====== Textauszug

Also bei uns in der Schwalm sind die Kaulbarsche teilweise die Pest hoch zehn.  Die Biester sind in Massen vorhanden und man kann sich sicher sein, das sie innerhalb küürzenter Zeit auch das allerdickste Tauwurmbündel bis zum A... schlucken wenn man mal einen Aal-Ansitz mit Tauwürmern wagt.

Wenn ich hier einen Kaulbarsch fange wird dieser auf jeden Fall dem Gewässer entnommen. Als Fischfrikadellen sind die Viecher ein Gedicht und Frittiert kann ich sie mir auch sehr gut Vorstellen.


----------



## Hakengrösse 1 (26. Januar 2005)

*AW: Fast kein Barsch ist zu klein zum essen!*



			
				SchwalmAngler schrieb:
			
		

> Also bei uns in der Schwalm sind die Kaulbarsche teilweise die Pest hoch zehn.  Die Biester sind in Massen vorhanden und man kann sich sicher sein, das sie innerhalb küürzenter Zeit auch das allerdickste Tauwurmbündel bis zum A... schlucken wenn man mal einen Aal-Ansitz mit Tauwürmern wagt.

============
====== Datenzeilen

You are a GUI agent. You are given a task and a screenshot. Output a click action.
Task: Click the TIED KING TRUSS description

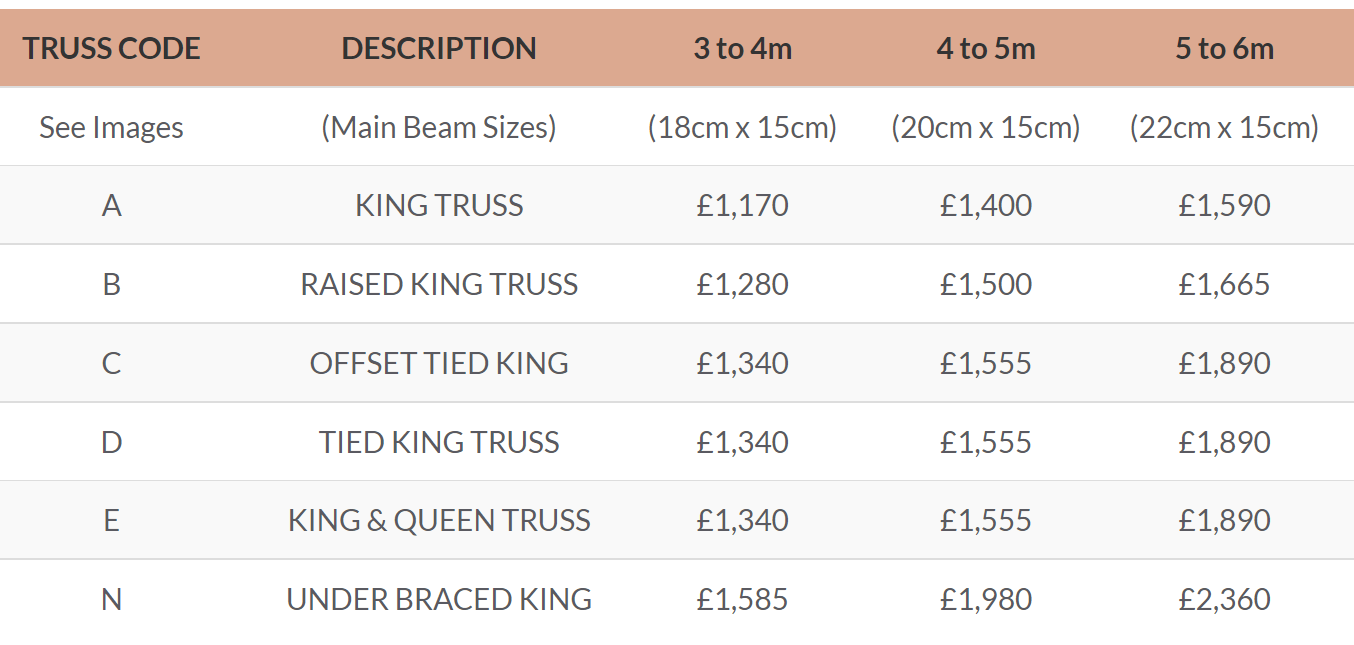(439, 442)
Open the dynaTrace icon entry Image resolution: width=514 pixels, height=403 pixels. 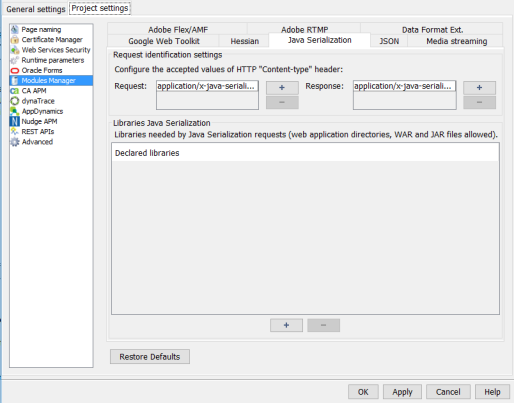15,101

============

◆ **Aufgaben**:
- A) Prüfe, ob die folgenden Aussagen mit dem Textauszug übereinstimmen, und beantworte jede mit Ja oder Nein samt den entscheidenden Worten des Textauszugs als genauem Zitat: (i) Kaulbarsche kommen in der Schwalm in großer Zahl vor. (ii) Gefangene Kaulbarsche werden laut Textauszug wieder ins Gewässer zurückgesetzt. (iii) Zu Fischfrikadellen verarbeitet, werden Kaulbarsche sehr gelobt.
- B) Gib den Abschnitt des Textauszugs wortgetreu wieder, beginnend bei „Wenn ich hier“ und endend bei „sehr gut Vorstellen.“.
Die Zeilen sind eigenständiges Material und haben mit dem Textauszug nichts zu tun.

◆ **Lösungen der Übung**:
- A)
(i) Ja: „Die Biester sind in Massen vorhanden“
(ii) Nein: „wird dieser auf jeden Fall dem Gewässer entnommen“
(iii) Ja: „Als Fischfrikadellen sind die Viecher ein Gedicht“

- B)
Wenn ich hier einen Kaulbarsch fange wird dieser auf jeden Fall dem Gewässer entnommen. Als Fischfrikadellen sind die Viecher ein Gedicht und Frittiert kann ich sie mir auch sehr gut Vorstellen.